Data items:
>>>

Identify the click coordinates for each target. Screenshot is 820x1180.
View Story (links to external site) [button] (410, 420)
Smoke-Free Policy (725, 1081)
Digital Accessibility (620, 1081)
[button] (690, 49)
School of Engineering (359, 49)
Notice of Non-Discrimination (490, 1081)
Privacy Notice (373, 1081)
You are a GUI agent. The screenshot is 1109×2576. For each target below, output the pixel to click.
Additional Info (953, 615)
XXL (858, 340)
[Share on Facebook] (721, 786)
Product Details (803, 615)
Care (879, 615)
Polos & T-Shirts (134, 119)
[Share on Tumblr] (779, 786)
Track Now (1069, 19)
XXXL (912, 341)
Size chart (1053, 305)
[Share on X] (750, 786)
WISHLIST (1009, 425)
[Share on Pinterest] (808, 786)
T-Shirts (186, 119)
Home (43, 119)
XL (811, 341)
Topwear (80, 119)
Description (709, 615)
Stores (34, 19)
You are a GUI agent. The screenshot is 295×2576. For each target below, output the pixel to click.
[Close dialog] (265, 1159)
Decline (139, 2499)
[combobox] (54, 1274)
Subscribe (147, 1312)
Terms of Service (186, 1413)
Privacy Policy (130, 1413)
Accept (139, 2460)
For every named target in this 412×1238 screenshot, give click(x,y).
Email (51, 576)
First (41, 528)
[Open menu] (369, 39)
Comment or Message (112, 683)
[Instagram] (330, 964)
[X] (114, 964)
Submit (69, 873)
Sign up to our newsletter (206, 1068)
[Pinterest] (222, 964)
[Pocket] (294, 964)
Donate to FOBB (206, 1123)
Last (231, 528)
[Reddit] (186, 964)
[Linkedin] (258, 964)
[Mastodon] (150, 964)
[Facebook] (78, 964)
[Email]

<<<

Up to and including the last line of the records above, print exactly every line from the one that contains "Topwear (80, 119)" onward.

> RESULT OF THIS TASK
Topwear (80, 119)
Description (709, 615)
Stores (34, 19)
You are a GUI agent. The screenshot is 295×2576. For each target below, output the pixel to click.
[Close dialog] (265, 1159)
Decline (139, 2499)
[combobox] (54, 1274)
Subscribe (147, 1312)
Terms of Service (186, 1413)
Privacy Policy (130, 1413)
Accept (139, 2460)
For every named target in this 412×1238 screenshot, give click(x,y).
Email (51, 576)
First (41, 528)
[Open menu] (369, 39)
Comment or Message (112, 683)
[Instagram] (330, 964)
[X] (114, 964)
Submit (69, 873)
Sign up to our newsletter (206, 1068)
[Pinterest] (222, 964)
[Pocket] (294, 964)
Donate to FOBB (206, 1123)
Last (231, 528)
[Reddit] (186, 964)
[Linkedin] (258, 964)
[Mastodon] (150, 964)
[Facebook] (78, 964)
[Email]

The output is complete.